1911 Hesse bereist mehrere Monate mit dem Maler Hans Sturzenegger (1875-1943) Ceylon, Singapur und Sumatra, die Wirkungsstätten seines in der Mission tätigen Vaters wie seines Großvaters. Seine Hoffnung auf spirituell-religiöse Inspiration erfüllt diese Reise nach eigener Aussage nicht, dennoch wirkt sie auf sein weiteres literarisches Werk.
1912 Übersiedlung mit der Familie nach Bern.
1914 Bei Beginn des Ersten Weltkriegs  arbeitet Hesse in der Kriegsgefangenenfürsorge. Unter dem Eindruck dieser Tätigkeit spricht er sich öffentlich gegen patriotische Kriegsdichtung aus und wird deshalb von rechtsstehenden Publizisten zum Vaterlandsverräter erklärt. Daraufhin reift bei Hesse der Entschluß heran, sich um die schweizerische Staatsbürgerschaft zu bemühen
ab 1916 Der Tod seines Vaters, eine schwere Erkrankung seines Sohnes Martin, die ausbrechende Schizophrenie seiner Ehefrau und nicht zuletzt die Enttäuschung über das politische Versagen vieler Künstler und Intellektueller angesichts des Kriegs führen Hesse in eine tiefe Krise. Er unterzieht sich daraufhin einer Psychoanalyse bei einem Schüler von Carl Gustav Jung. Diese Erfahrungen fließen in den Roman "Demian" (1919) ein. Erste malerische Arbeiten entstehen.
ab 1919 Hesse übersiedelt ohne seine Familie nach Montagnola im Tessin, wo er den Rest seines Lebens verbringt. In zahlreichen Publikationen und in Antworten auf Leserbriefe wendet sich Hesse an die deutsche Jugend in der Hoffnung, Deutschland geistig zu erneuern und einen weiteren Krieg zu verhindern.
1922 Der Roman "Siddharta" erscheint.
1923 Hesse erhält die schweizerische Staatsbürgerschaft. Scheidung von seiner Frau.
1924 Ehe mit Ruth Wenger. Die Verbindung wird 1927 geschieden.

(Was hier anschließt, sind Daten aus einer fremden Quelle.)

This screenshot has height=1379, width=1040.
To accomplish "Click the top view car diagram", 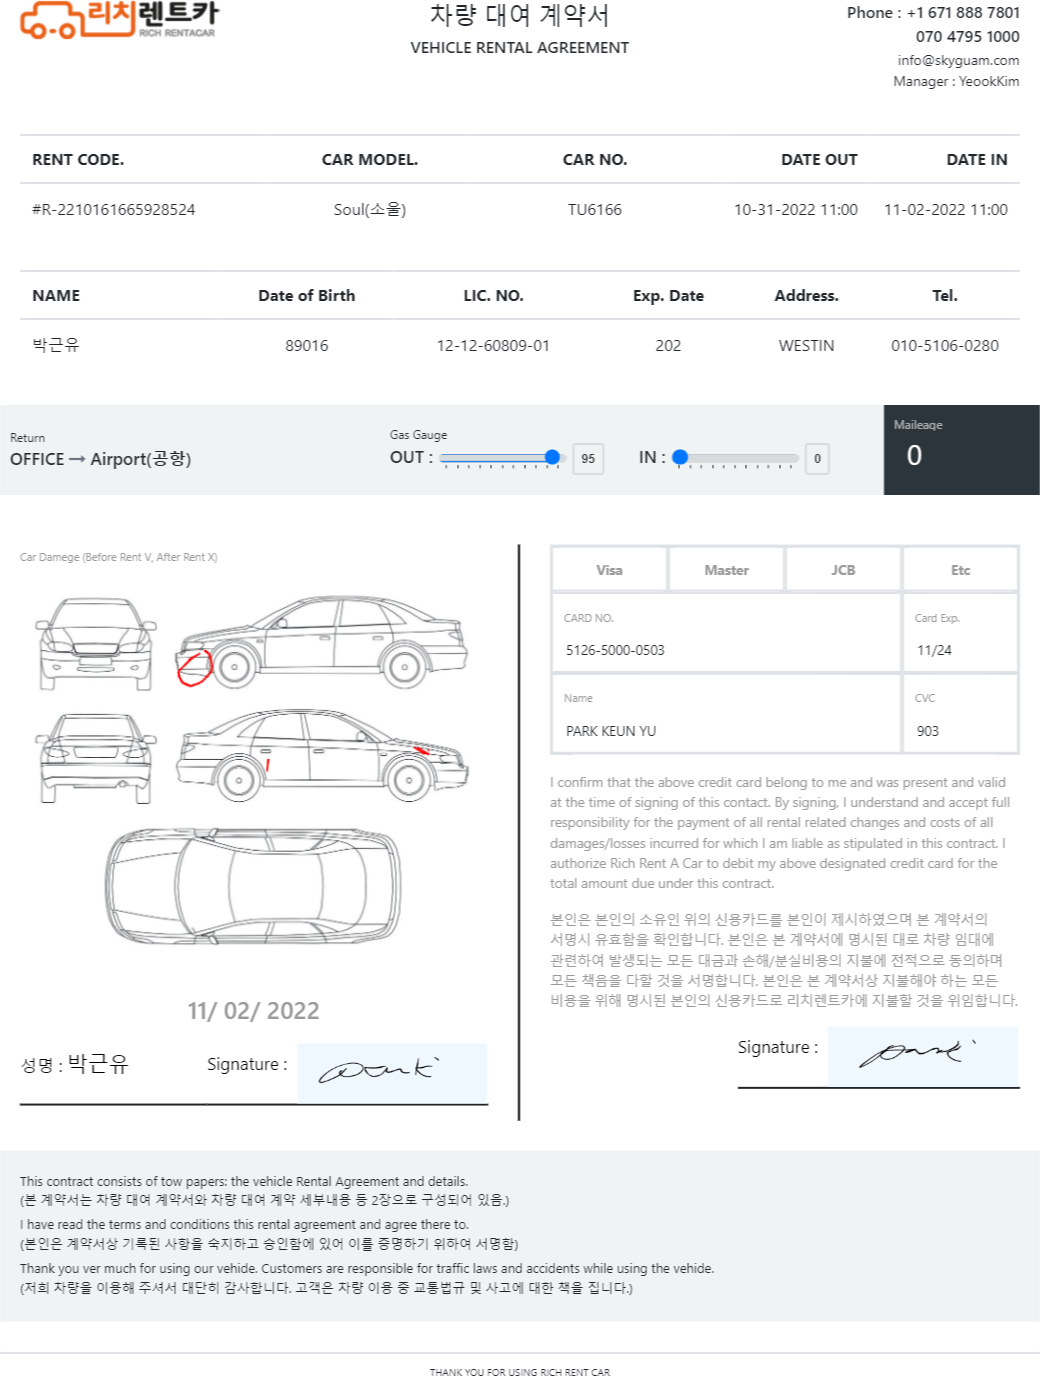I will 254,886.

1926 Hesse wird in die Preußische Akademie der Künste gewählt
1927 Der Roman "Steppenwolf" wird veröffentlicht.
1930 Der Roman "Narziß und Goldmund" erscheint.

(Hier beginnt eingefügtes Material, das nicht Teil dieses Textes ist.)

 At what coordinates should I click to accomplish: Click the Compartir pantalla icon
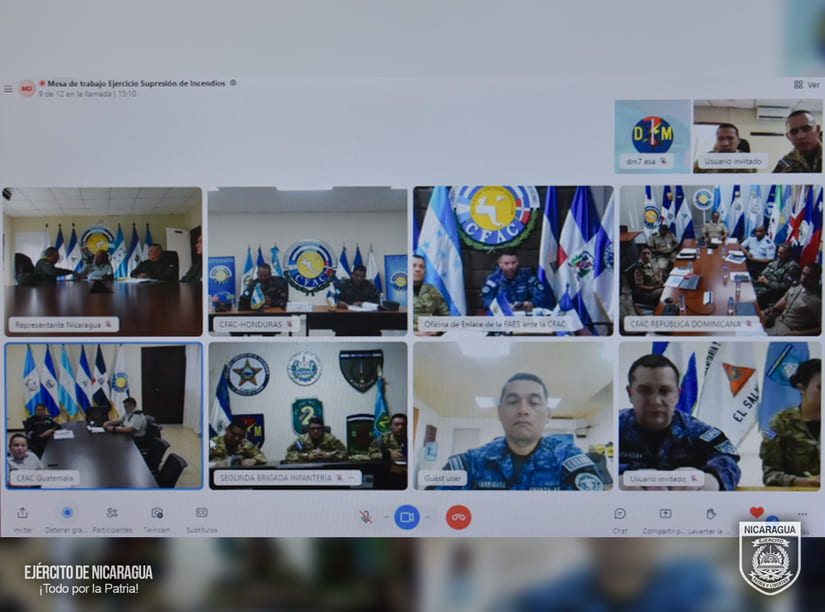tap(665, 514)
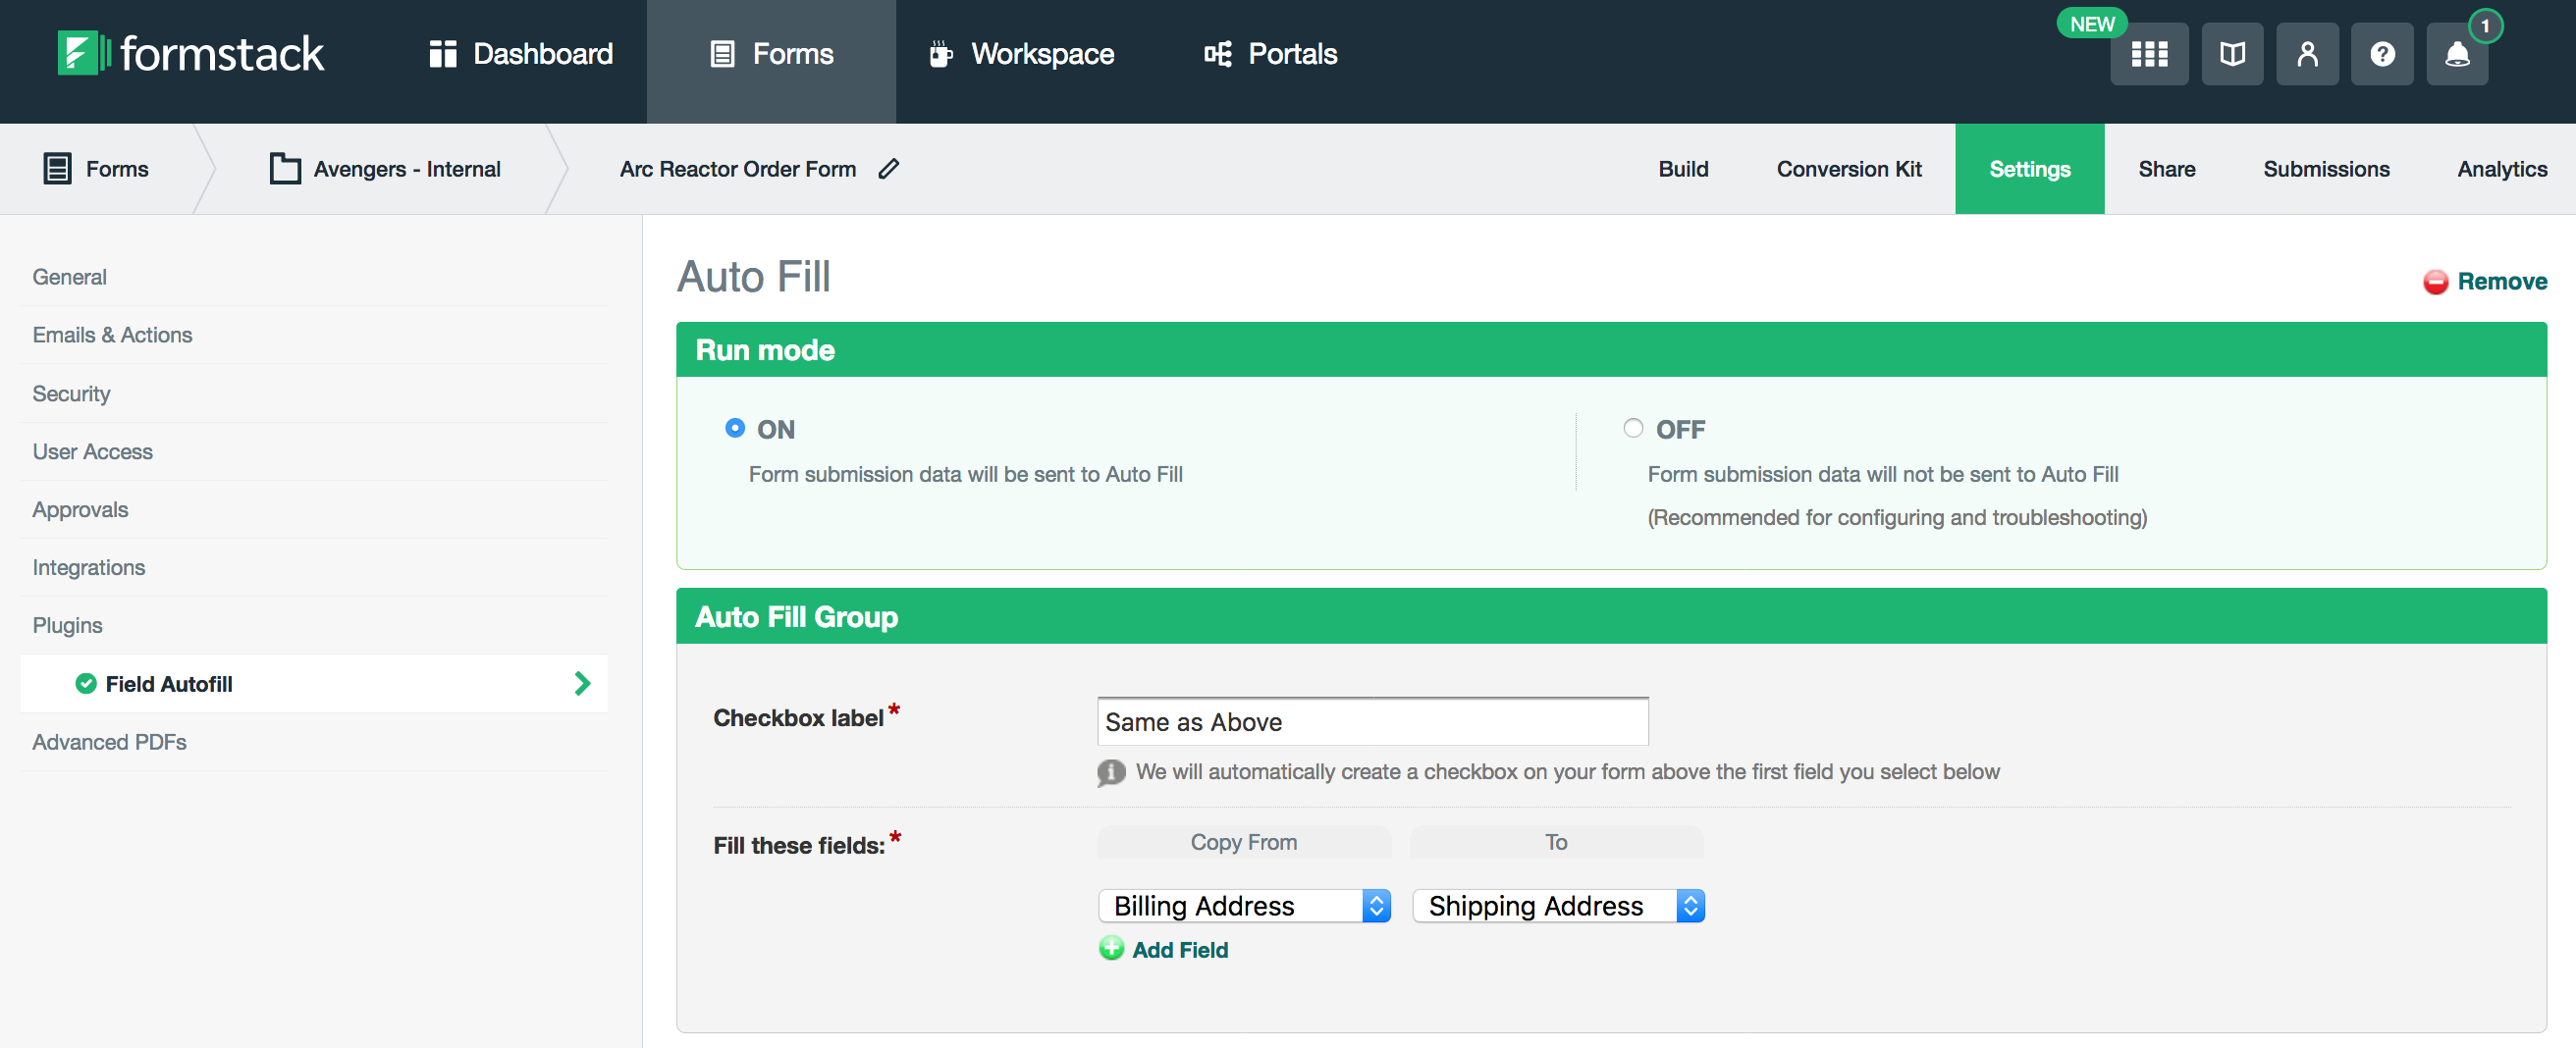Open the documentation book icon
The image size is (2576, 1048).
2232,54
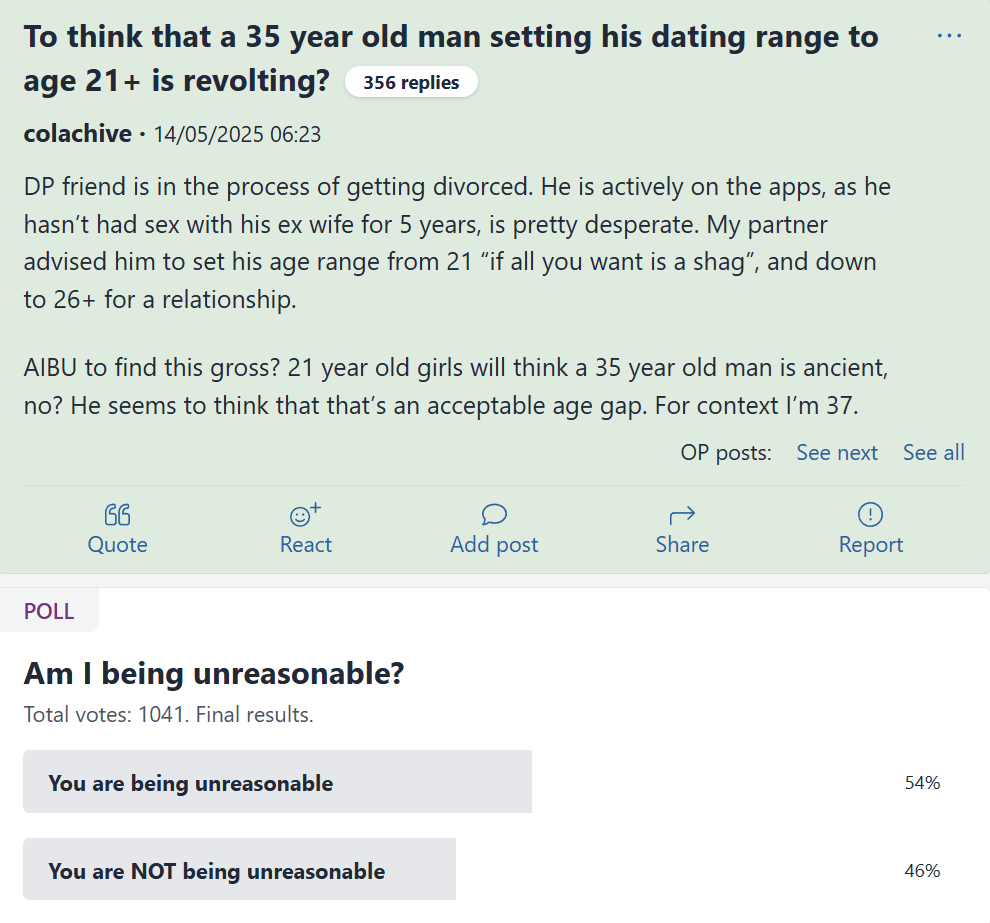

1931 Heirat mit der Kunsthistorikerin Ninon Dolbin (geb. Ausländer). Beginn der Arbeit am "Glasperlenspiel". Austritt aus der Preußischen Akademie der Künste aus politischen Gründen.
1933-1945 Obwohl Hesse keine politischen Aufrufe unterzeichnet, lässt er in seinen Privatbriefen und literarischen Kritiken keinen Zweifel an seiner Ablehnung des NS-Regimes. Er dient zahlreichen Künstlern, die aus Deutschland fliehen, als erste Anlaufstation.
1942 Er gibt sein lyrisches Werk gesammelt heraus.
ab 1943 Nach dem Erscheinen des "Glasperlenspiels" zieht sich Hesse aufgrund seines schlechter werdenden Gesundheitszustandes, vor allem wegen seiner zunehmenden Sehschwäche, weitgehend aus dem literarischen Leben zurück.
1946 Hesse erhält den Goethe-Preis der Stadt Frankfurt/Main. Er wird für sein Lebenswerk mit dem Literaturnobelpreis ausgezeichnet.
1947 Ihm wird die Ehrendoktorwürde der Universität Bern verliehen.
1955 Hesse erhält den Friedenspreis des Deutschen Buchhandels.
9. August 1962 Hermann Hesse stirbt in Montagnola.